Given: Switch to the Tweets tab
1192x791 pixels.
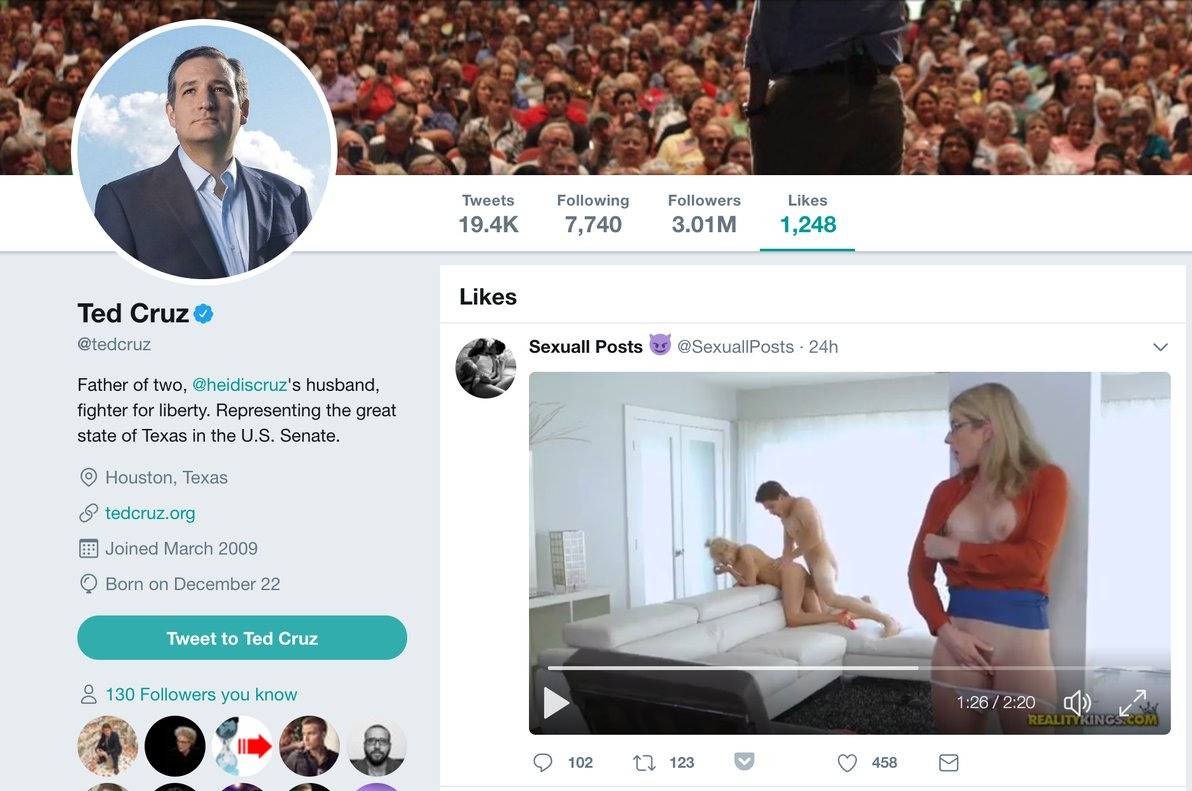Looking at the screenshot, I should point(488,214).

==

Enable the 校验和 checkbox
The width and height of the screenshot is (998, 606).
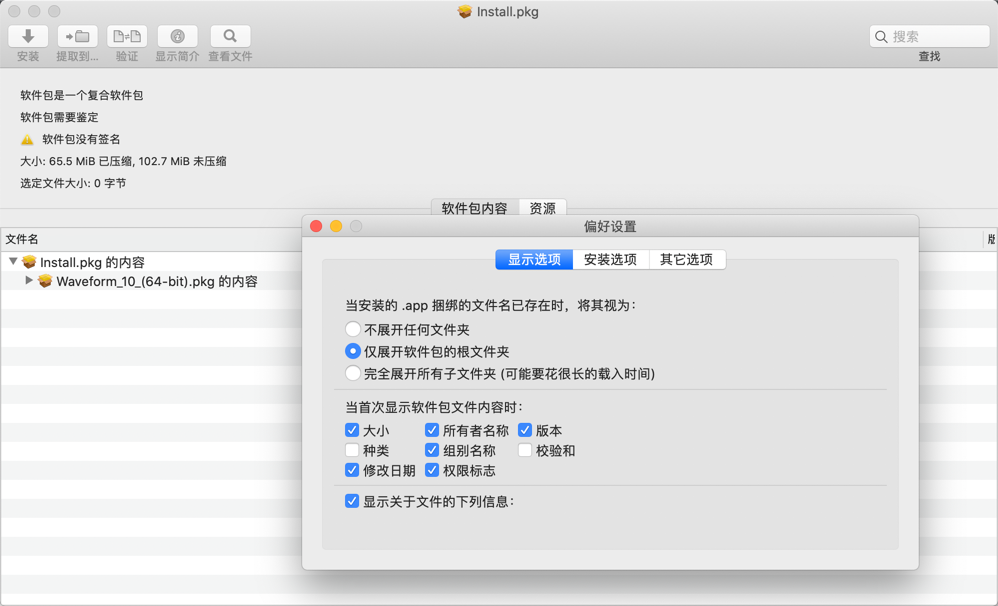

---

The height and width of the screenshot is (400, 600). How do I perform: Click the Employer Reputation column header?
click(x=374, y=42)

--- WHAT YOU SHOULD DO ---
Please give back exactly the lines of the listing above that run from the one containing "Enable the 校验和 checkbox" through the one containing "The width and", and only those.

--- TASK OUTPUT ---
Enable the 校验和 checkbox
The width and height of the screenshot is (998, 606).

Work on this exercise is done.